Palestra: Information Extraction for Building Knowledge Bases

Data 5af, 8/3/2012, 16hs
Sala 511RDC


So far, information extraction from the Web has mostly focused on matching syntactic structures
found on Web pages into predefined templates. We generalize this established model in two
ways. First, we show that for some applications (we have done it for life science databases),
the conceptual information is available on the Web page and it is useful and possible to extract both
a conceptual and a factual representation of the underlying content at the same time. Second,
we generalize syntactic structures to perceptual structures. As a first step in this direction,
we have extended XPath to include spatial primitives into the query language. Initial experiments show
that such a query mechanism is much better at generalizing from different underlying
data sources than syntax-only based mechanisms.

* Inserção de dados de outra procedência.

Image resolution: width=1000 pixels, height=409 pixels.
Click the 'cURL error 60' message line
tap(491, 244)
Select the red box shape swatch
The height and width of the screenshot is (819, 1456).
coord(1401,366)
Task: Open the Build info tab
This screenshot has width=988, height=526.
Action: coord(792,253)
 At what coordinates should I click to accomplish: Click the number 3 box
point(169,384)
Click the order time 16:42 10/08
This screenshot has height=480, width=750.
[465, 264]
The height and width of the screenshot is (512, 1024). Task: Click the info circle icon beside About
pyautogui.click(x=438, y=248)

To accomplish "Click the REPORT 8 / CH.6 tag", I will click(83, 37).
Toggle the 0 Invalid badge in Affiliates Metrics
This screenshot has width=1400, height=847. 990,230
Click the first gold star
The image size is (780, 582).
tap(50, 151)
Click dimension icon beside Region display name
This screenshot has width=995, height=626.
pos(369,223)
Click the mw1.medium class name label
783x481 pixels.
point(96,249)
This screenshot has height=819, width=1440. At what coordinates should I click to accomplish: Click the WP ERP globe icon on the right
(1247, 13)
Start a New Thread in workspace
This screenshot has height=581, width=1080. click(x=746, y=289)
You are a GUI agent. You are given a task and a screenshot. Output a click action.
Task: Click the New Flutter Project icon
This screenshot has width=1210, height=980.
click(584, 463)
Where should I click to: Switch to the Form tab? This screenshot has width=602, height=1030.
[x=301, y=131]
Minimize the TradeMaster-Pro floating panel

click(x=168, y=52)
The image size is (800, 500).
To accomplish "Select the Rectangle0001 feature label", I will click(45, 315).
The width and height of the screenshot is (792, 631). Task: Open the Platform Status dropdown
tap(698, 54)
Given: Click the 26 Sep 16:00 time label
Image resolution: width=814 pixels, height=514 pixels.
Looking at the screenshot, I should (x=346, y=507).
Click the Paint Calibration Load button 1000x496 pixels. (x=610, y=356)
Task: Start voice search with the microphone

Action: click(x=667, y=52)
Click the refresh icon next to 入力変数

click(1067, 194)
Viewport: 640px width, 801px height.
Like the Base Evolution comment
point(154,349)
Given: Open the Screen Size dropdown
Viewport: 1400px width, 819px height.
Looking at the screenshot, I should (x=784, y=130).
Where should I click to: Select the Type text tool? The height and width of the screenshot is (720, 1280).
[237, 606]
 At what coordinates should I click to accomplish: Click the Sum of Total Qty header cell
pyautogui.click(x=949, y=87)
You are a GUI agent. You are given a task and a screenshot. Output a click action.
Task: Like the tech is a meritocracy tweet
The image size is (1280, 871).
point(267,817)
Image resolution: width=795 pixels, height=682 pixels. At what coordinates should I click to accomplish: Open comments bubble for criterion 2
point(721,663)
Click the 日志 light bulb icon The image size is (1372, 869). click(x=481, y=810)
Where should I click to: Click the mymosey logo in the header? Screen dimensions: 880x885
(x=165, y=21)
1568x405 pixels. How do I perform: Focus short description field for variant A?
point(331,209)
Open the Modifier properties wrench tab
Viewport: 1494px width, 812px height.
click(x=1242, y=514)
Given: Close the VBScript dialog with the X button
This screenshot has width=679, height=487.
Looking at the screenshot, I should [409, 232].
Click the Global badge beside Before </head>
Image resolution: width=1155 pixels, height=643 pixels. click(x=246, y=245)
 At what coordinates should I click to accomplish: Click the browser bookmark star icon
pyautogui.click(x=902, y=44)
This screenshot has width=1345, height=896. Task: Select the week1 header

O Prof. Staab é Professor na área de Banco de Dados e Sistemas de Informação na Universidade de Koblenz-Landay. Ele dirige o Insituto para “Web Science and Technologies”(WES). É Co-Chair de Programa da WW 2012, e foi General Chair da ISWC 2011 e WebScience 2011. É também Editor Chefe do Journal of Web Semantics da Elsevier. Seus interesses incluem diversos aspectos de Web Science, tais como Web Semântica, a Web Social, a Web Multimidia, a Web de Software e a Web Interativa. Ele também coordena o projeto integrado da EU “Robust – Risk and Opportunities Management of Huge-Scale Business Community Cooperation”.